The ultimate goal of the game is winning independence from the mother country. When the player has a sufficiently high percentage of "Sons of Liberty", he may choose to declare independence. He then has to defeat most of the King's army to win, which is not an easy task as the royal army and navy are individually more powerful and usually more numerous than the player's colonial forces. The King's troops are however unused to fighting in the New World and are more easily defeated in rough terrain. Other colonial powers may help with the enterprise, analogous to the French intervention in the American Revolutionary War. Of course, if the player has a large enough treasury, another foreign power may provide military aid in the form of mercenaries.

== Soundtrack ==
The soundtrack of Colonization includes over 20 compositions. Some are original works, but most are adaptations of traditional (though not necessary colonial-era) folk songs of the United States and the British Isles. Songs include "Shady Grove", "Jine the Cavalry", "Joe Clark", and also several folk songs adapted directly from arrangements on the 1990 album "Nine Points of Roguery" by folk group The Virginia Company. There are also many fife and drum songs, drawn from the repertoire of the American Revolution, such as "Road to Boston"; these are listed as "Independence Tunes" and "Military Tunes", and the game plays them during moments of colonial patriotism and warfare.

On the original DOS release, the soundtrack was synthesized in real-time by a sound card, while the soundtrack on the later Windows CD release was pre-synthesized.

==Development==
Computer Gaming Worlds "The Rumor Bag" column reported in April 1994 that "MicroProse is working on a game like Sid Meier's Civilization that covers the Age of Colonization".

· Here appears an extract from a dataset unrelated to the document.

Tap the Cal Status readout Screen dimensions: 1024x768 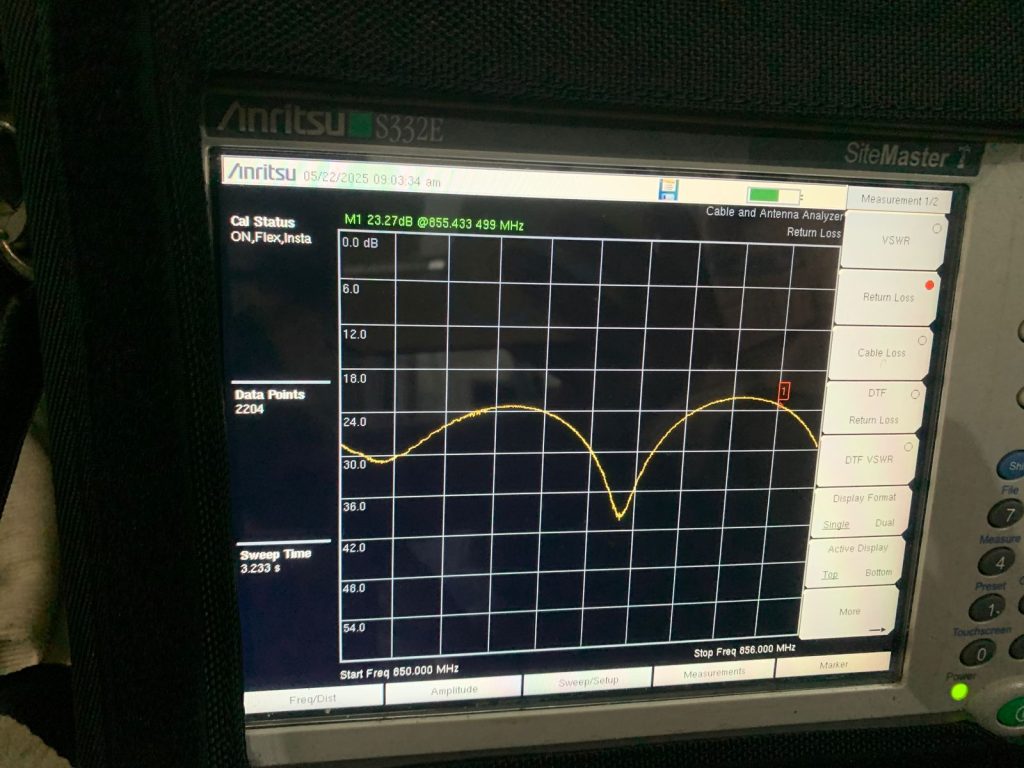point(270,230)
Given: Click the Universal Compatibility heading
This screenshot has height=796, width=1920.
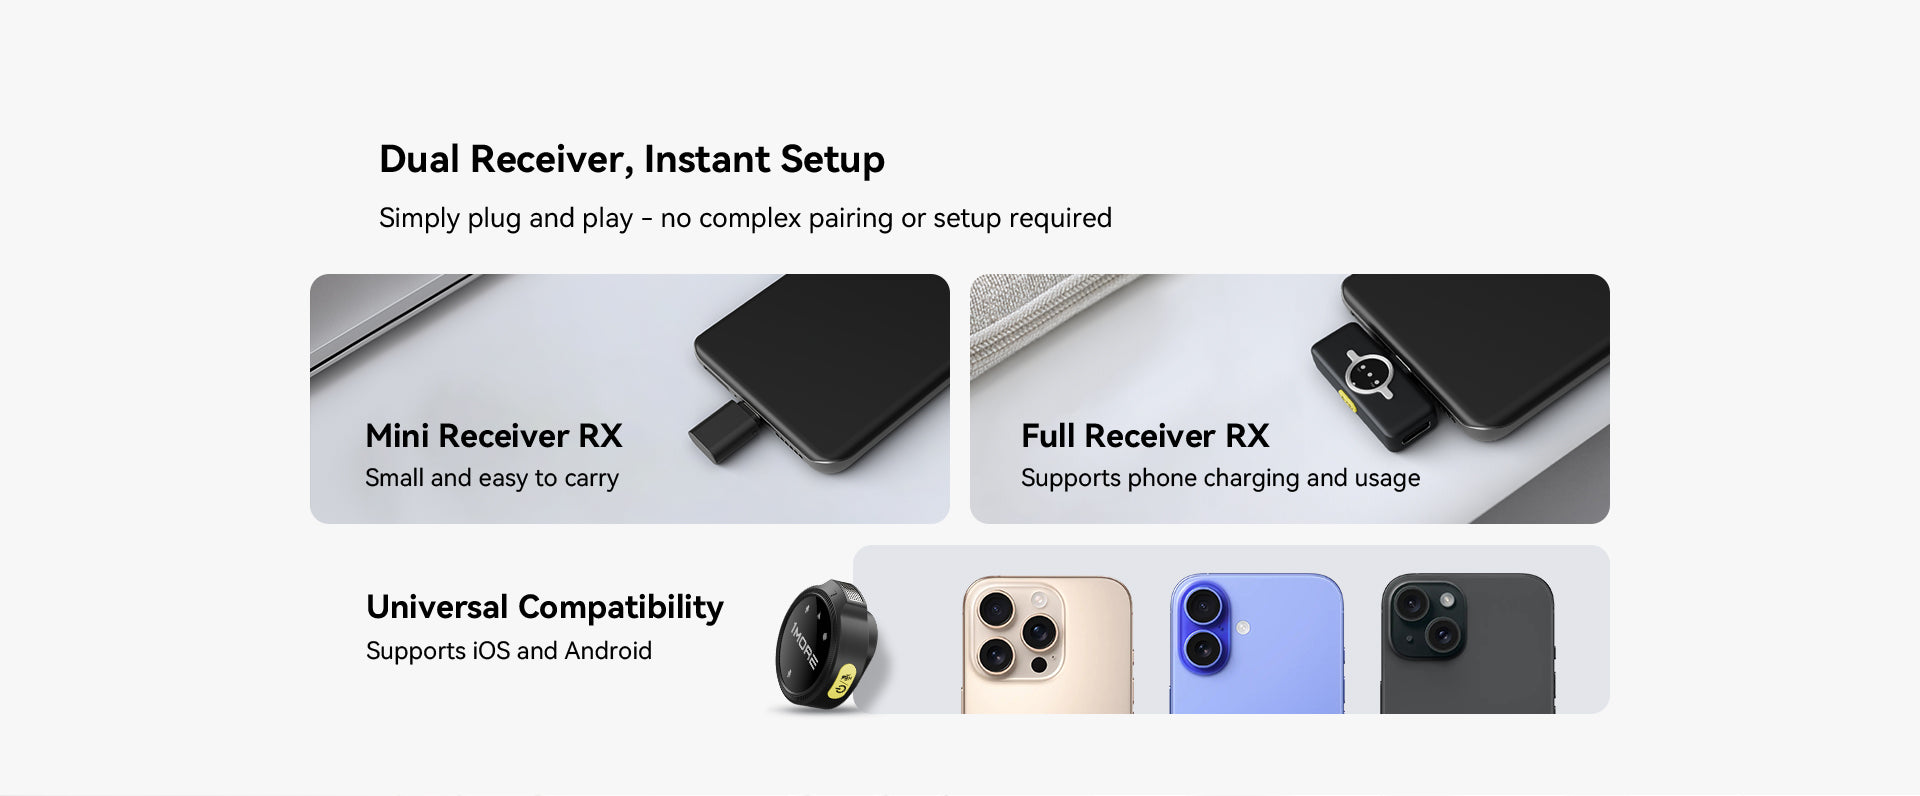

GOG.com released an emulated version for Microsoft Windows, Linux and Mac OS X in 2012.

== Reception ==

Sales of Sid Meier's Colonization surpassed 350,000 copies by September 1997.

In 1996, Colonization was ranked the fourth best game of all time by Amiga Power, and the 52nd of all time by PC Gamer UK in 1997.

Next Generation stated that "MPS Labs borrowed heavily from classic hits of the past to create a surprisingly addictive title with a flavor all its own."

Review scores
| Publication | Score |
|---|---|
| Computer Gaming World | 3.5/5 |
| Next Generation | 4/5 |
| PC Gamer (US) | 85% |

==Remakes==
FreeCol, released in 2003, is an open-source and fan-made remake of Colonization. It is under continued development.

The 2008 release Civilization IV: Colonization is a Firaxis remake of the original Colonization for Microsoft Windows. It uses the upgraded Civilization IV engine and features the original gameplay (with some changes, particularly to colonist education), 3D graphics, an updated AI, and multiplayer support.